Shipping Syslog Data to Elasticsearch With Fluent Bit
Fluent Bit is a widely used open source data collection agent, processor and forwarder that enables you to collect logs, metrics and traces from various sources, filter and transform them, and then forward them to multiple destinations.
In modern infrastructure, despite the rise of structured JSON logging, Syslog remains a standard for networking equipment, legacy applications and Linux distributions. However, analyzing Syslog files locally on each server is not practical.
In this guide, we will set up Fluent Bit as a centralized Syslog server that accepts logs over UDP (User Datagram Protocol) and ships them directly to Elasticsearch for analysis.

Prerequisites
- Docker and Docker Compose: Installed on your system.
- Elasticsearch: We will send logs to an Elasticsearch instance. To follow along, you should have an instance running. You can refer to this guide to run it locally.
- Familiarity with Fluent Bit concepts: Such as inputs, outputs and buffers. If you’re unfamiliar with these concepts, please refer to the official documentation.
What Is Syslog?
Syslog is a standard for message logging. It allows separation of the software that generates messages, the system that stores them, and the software that reports and analyzes them.
Syslog messages generally travel over UDP port 514 (or 5140 in non-root environments). Because it is a “fire and forget” protocol, it is fast and lightweight, making it ideal for high-volume logging from routers, firewalls and lightweight Linux containers. However, raw Syslog text can be hard to query.

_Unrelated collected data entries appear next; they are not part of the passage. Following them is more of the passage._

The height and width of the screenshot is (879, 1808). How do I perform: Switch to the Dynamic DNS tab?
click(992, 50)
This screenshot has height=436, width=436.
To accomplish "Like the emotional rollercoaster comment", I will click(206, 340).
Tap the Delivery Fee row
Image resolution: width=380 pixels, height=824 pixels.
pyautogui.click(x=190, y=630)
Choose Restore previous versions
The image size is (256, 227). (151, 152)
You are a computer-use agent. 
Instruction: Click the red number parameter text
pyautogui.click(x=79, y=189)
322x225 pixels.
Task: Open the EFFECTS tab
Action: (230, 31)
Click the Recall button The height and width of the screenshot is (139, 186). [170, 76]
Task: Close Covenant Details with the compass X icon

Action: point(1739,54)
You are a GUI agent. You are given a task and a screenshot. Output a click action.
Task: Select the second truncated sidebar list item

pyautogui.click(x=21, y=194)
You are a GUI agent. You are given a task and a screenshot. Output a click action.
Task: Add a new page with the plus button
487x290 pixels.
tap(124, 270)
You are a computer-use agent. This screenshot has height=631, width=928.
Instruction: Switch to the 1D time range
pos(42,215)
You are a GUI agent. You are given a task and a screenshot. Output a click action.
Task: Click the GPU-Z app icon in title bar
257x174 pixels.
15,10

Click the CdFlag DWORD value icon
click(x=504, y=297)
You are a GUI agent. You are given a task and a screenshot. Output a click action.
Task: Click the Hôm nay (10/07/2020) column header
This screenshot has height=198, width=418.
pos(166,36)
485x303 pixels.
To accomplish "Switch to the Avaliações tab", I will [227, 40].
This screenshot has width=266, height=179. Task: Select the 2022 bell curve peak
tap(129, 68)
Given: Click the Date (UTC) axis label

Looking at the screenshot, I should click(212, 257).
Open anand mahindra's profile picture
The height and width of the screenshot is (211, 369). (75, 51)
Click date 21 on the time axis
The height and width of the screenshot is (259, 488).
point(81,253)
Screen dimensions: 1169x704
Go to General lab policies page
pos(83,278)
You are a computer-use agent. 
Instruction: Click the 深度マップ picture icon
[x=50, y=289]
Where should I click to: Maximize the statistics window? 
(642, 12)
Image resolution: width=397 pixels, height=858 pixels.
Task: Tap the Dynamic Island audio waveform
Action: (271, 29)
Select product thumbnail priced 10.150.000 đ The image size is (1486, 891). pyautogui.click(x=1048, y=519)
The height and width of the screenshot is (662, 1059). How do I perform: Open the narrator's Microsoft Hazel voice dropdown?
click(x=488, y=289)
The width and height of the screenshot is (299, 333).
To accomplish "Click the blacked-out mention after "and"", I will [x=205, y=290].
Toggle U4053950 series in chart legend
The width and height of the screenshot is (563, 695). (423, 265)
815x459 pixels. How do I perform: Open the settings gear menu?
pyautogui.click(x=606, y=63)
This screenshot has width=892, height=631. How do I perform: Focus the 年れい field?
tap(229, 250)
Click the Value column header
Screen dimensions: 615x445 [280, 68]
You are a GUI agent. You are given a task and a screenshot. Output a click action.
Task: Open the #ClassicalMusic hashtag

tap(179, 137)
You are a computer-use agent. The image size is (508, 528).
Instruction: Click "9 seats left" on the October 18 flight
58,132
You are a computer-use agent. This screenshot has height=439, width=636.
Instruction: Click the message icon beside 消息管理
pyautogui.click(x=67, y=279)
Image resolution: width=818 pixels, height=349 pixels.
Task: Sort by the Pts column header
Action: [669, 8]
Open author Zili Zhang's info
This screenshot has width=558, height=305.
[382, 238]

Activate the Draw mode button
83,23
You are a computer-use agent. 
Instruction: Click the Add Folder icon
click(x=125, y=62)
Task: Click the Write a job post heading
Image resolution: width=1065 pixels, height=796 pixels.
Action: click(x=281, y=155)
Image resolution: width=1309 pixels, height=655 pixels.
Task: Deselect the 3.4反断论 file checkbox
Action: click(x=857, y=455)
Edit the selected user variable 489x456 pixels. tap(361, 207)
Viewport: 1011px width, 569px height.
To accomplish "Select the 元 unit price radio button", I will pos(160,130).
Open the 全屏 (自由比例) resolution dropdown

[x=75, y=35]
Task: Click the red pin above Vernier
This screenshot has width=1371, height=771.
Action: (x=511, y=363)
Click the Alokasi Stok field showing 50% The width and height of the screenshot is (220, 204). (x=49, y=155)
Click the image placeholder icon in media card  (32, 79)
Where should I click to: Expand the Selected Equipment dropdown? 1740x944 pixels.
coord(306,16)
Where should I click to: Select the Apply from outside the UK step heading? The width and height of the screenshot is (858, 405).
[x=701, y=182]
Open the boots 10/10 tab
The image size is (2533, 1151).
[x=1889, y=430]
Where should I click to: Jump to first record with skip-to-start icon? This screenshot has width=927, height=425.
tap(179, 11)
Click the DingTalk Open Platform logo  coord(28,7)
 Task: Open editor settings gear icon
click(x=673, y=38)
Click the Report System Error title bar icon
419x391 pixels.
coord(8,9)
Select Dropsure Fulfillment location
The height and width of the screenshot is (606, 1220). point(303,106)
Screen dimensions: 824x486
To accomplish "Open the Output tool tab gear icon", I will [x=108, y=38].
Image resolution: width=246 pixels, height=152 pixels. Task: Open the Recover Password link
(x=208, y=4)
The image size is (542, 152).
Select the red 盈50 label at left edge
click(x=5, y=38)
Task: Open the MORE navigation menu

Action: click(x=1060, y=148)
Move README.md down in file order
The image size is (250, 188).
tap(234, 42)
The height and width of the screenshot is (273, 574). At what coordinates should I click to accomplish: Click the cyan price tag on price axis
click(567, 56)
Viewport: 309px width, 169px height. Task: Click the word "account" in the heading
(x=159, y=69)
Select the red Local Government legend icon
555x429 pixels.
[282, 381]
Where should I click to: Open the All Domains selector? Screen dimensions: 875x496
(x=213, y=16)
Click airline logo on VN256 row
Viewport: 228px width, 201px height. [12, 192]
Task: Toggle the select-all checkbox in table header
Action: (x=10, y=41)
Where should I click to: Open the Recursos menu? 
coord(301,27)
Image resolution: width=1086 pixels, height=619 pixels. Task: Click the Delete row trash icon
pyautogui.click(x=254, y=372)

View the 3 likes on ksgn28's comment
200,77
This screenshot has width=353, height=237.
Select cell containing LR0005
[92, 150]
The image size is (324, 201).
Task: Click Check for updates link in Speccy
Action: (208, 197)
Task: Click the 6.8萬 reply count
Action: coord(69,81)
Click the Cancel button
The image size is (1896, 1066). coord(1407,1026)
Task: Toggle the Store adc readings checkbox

By using Fluent Bit, we can ingest these messages, structure them and store them in a search engine like Elasticsearch.
To know more about Syslog, you can refer to the Syslog Wikipedia page.
Our Use Case

In this demo, we will create a simulation environment using Docker Compose:
- Fluent Bit: Configured to listen on UDP Port 5140 for Syslog traffic.
- Alpine loggers: Two separate Alpine Linux containers that will act as “network devices.” They will generate log messages every 10 seconds using the
loggercommand and send them to our Fluent Bit container. - Elasticsearch: The destination where our logs will be stored and indexed.
Instructions
1. Create Project Directory
First, create a directory to hold your configuration and Docker Compose files.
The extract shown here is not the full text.